テレビ朝日系アニメ「一休さん」の主人公・一休さんの声などで知られる、女優で声優の藤田淑子さんが28日、浸潤性乳がんのため死去した。68歳だった。所属の青二プロダクションが同日、発表した。レギュラー出演していた同系「世界が愛した絵本」の収録を7月末に行ったのを最後に、療養していた。通夜、告別式は家族葬で執り行う。

一休さんをはじめ80年「がんばれ元気」の堀口元気、87年「キテレツ大百科」のキテレツこと木手英一などの少年役から米アニメ「トムとジェリー」のネズミのジェリーまで、幅広い役どころを演じた藤田さんが逝った。

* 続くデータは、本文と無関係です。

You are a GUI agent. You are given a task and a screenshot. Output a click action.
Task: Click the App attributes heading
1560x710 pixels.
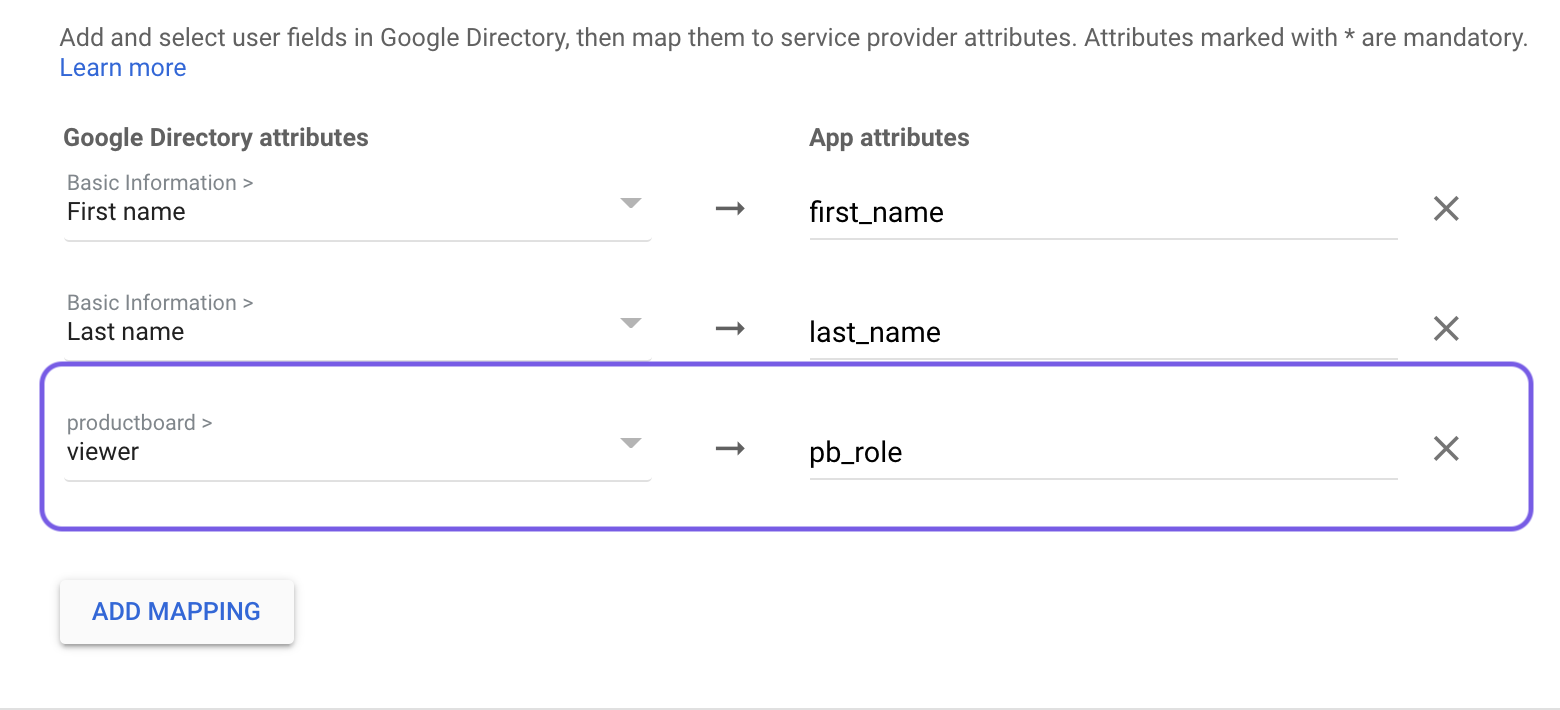click(889, 138)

青二プロの関係者によると、藤田さんは4年ほど前に乳がんが見つかり、体調を見つつ事務所と相談して仕事を続けてきた。

12年から出演していたフジテレビ系アニメ「ONE PIECE」では事務所所属の後輩・田中真弓が演じる主人公モンキー・D・ルフィと激闘を展開した、大海賊“四皇”のビッグ・マム(シャーロット・リンリン)を演じたが、17年4月30日放送回から、事務所の後輩・小山茉美にバトンタッチしていた。ファンの間では体調不安説も流れたが、プライベートを明かすことを嫌う藤田さんは詳細を公表しなかったという。「世界が愛した絵本」の収録を最後に休養していたが、最近、容体が急変し亡くなったという。

藤田さんは中国大連で生まれ、7歳から子役として活動を始めた。65年のアニメ「怪盗プライド」に妖精ハニー役で出演後、75年から82年まで放送された「一休さん」で当たり役をつかんだ。少年役でレギュラー出演する際は、他作品で少年役を演じないことがこだわりで、演じるキャラに全てを注いだ。「キャッツ・アイ」の来生泪、「ガラスの仮面」の月影千草など人気アニメに多数出演した。

女優としても活躍し、76年の日本テレビ系ドラマ「前略おふくろ様」などに出演。04年には宮本亜門氏演出の舞台「INTO the WOODS」でシンデレラの継母を演じた。